По сиплому, сдавленному голосу отца Серж понимает, чего ему стоит этот разговор, и робко кивает.
«А теперь убирайся, и чтобы я тебя больше здесь не видел!»
А вот братья идут по лесу. Собирают большие ветки и строят шалаш, напоминающий индейское типи[53], где прячутся от дождя. Серж сплевывает на землю и начинает взбалтывать веточкой пенный сгусток слюны.
– Знаешь, у нас была мама, но ты ее убил. Дама на фотографии. Она умерла из-за тебя, когда ты родился.
– Ты врешь, – не слишком убежденно отвечает Жоэль.
– А вот и нет. Не вру. Спроси у него. Он сам мне сказал. Вот и любит тебя меньше. Ну а чего, нормально… Я бы тоже хотел, чтобы ты не рождался, а она осталась с нами.
Мальчишки молча пережидают непогоду. Наконец небо проясняется, и свет пробивается сквозь напоенный влагой воздух.
– Пошли, – говорит Серж, беря Жоэля за руку, – покажу тебе.
Они дожидаются ухода Анри, на цыпочках поднимаются по лестнице, крадутся в комнату отца. Серж прижимает палец к губам: «Тихо, Элеонора услышит!» Они приближаются к шкафу, где хранятся материнские реликвии. Из открытых дверей вылетают бабочки моли и кружат по комнате, распространяя вокруг себя запах платьев, стареющих на плечиках. Дети ошеломлены и напуганы, Серж хватает лежащую на полке бабочку, и она мгновенно рассыпается в пыль.
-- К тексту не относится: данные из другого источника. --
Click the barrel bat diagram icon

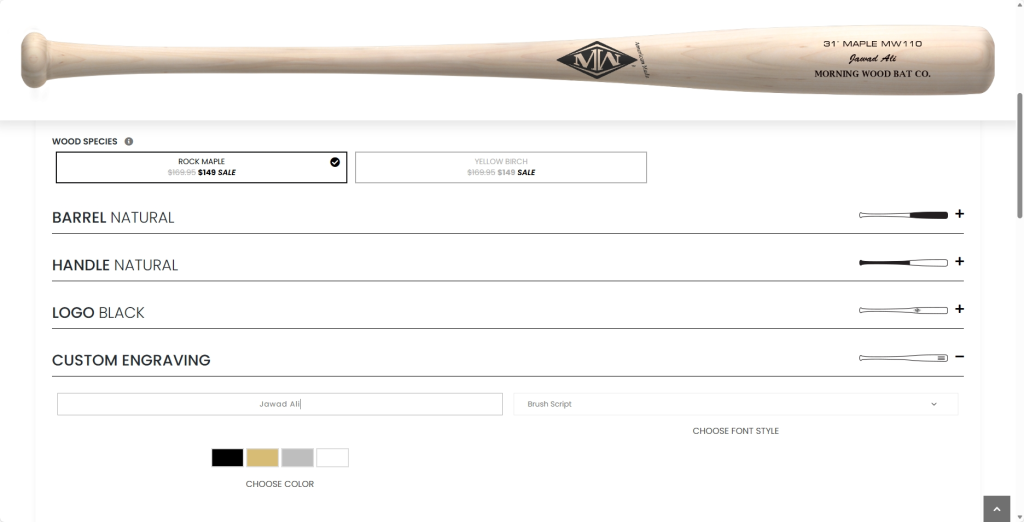pos(903,215)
– Видишь… – говорит он, повернув голову к брату.
Жоэлю было больше десяти лет, когда они снова устроили вылазку на чердак и нашли прямоугольную шкатулку из вишневого дерева, совсем простую, без позолоты, узоров и почерневшего от времени серебряного язычка защелки. Обычный ларчик крестьянки для «сокровищ».
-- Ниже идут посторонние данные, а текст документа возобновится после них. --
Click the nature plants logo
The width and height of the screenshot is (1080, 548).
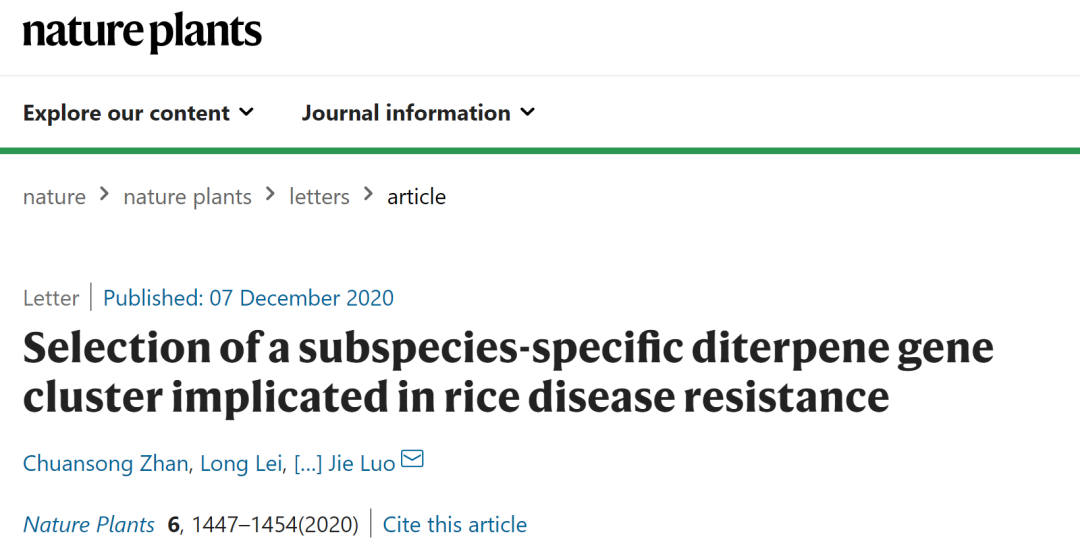click(x=142, y=34)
Они сидят на корточках на пыльном полу, лучи вечернего света проникают через щели в черепице. Серж открывает шкатулку: в ложемент из бархата гранатового цвета вставлены два золотых обручальных кольца, одно с камушком, оба слегка помяты; рядом лежит браслет со сломанным фермуаром, три пары серег, а поверх всего – длинная прядь светлых волос, свернутая колечком. Братья долго смотрят на локон, осторожно берут, подносят к глазам. В полумраке чердака обесцвеченные временем волосы слегка светятся, мрак и забвение сделали их белее седины Элеоноры.
После похорон Элизы Анри отрекся от могилы: он никогда не украшал ее цветами, не водил на кладбище сыновей. Мальчики знали надгробие в лицо и поначалу держались от него на расстоянии, но потом начали выпалывать сорняки, выкорчевывать корешки молодых кустиков и деревьев, обосновавшиеся вокруг стелы. Они осторожно (не дай бог поцарапать камень!) счищали лишайники – и никогда ни слова не говорили Анри, как молчали о платьях в шкафу и заветной шкатулке.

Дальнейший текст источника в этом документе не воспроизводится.